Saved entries

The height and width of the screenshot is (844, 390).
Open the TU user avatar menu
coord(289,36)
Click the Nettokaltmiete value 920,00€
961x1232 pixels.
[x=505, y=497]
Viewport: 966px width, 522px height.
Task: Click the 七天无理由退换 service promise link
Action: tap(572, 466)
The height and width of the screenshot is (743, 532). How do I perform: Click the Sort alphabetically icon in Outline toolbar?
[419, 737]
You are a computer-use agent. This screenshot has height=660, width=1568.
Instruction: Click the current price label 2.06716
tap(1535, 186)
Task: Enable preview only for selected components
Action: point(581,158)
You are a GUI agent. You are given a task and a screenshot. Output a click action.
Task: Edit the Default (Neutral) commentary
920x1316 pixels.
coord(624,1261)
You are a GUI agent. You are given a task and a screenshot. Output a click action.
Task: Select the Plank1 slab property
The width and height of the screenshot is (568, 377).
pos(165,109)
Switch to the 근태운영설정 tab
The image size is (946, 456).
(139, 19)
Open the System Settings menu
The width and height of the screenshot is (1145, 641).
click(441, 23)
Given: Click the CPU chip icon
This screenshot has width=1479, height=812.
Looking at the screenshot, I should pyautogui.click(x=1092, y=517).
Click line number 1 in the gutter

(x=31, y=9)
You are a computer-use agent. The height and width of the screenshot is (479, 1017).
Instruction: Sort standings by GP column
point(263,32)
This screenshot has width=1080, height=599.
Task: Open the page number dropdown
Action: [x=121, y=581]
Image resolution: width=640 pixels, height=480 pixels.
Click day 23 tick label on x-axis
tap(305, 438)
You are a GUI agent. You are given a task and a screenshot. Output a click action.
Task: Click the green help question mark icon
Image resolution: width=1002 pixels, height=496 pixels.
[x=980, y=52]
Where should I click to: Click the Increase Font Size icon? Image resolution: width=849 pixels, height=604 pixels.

→ **What you should do**
Copy out each record above exactly, leaving nothing out.

→ **Written solution**
The height and width of the screenshot is (844, 390).
Open the TU user avatar menu
coord(289,36)
Click the Nettokaltmiete value 920,00€
961x1232 pixels.
[x=505, y=497]
Viewport: 966px width, 522px height.
Task: Click the 七天无理由退换 service promise link
Action: tap(572, 466)
The height and width of the screenshot is (743, 532). How do I perform: Click the Sort alphabetically icon in Outline toolbar?
[419, 737]
You are a computer-use agent. This screenshot has height=660, width=1568.
Instruction: Click the current price label 2.06716
tap(1535, 186)
Task: Enable preview only for selected components
Action: point(581,158)
You are a GUI agent. You are given a task and a screenshot. Output a click action.
Task: Edit the Default (Neutral) commentary
920x1316 pixels.
coord(624,1261)
You are a GUI agent. You are given a task and a screenshot. Output a click action.
Task: Select the Plank1 slab property
The width and height of the screenshot is (568, 377).
pos(165,109)
Switch to the 근태운영설정 tab
The image size is (946, 456).
(139, 19)
Open the System Settings menu
The width and height of the screenshot is (1145, 641).
click(441, 23)
Given: Click the CPU chip icon
This screenshot has width=1479, height=812.
Looking at the screenshot, I should pyautogui.click(x=1092, y=517).
Click line number 1 in the gutter

(x=31, y=9)
You are a computer-use agent. The height and width of the screenshot is (479, 1017).
Instruction: Sort standings by GP column
point(263,32)
This screenshot has width=1080, height=599.
Task: Open the page number dropdown
Action: [x=121, y=581]
Image resolution: width=640 pixels, height=480 pixels.
Click day 23 tick label on x-axis
tap(305, 438)
You are a GUI agent. You are given a task and a screenshot. Output a click action.
Task: Click the green help question mark icon
Image resolution: width=1002 pixels, height=496 pixels.
[x=980, y=52]
Where should I click to: Click the Increase Font Size icon? Image resolution: width=849 pixels, height=604 pixels.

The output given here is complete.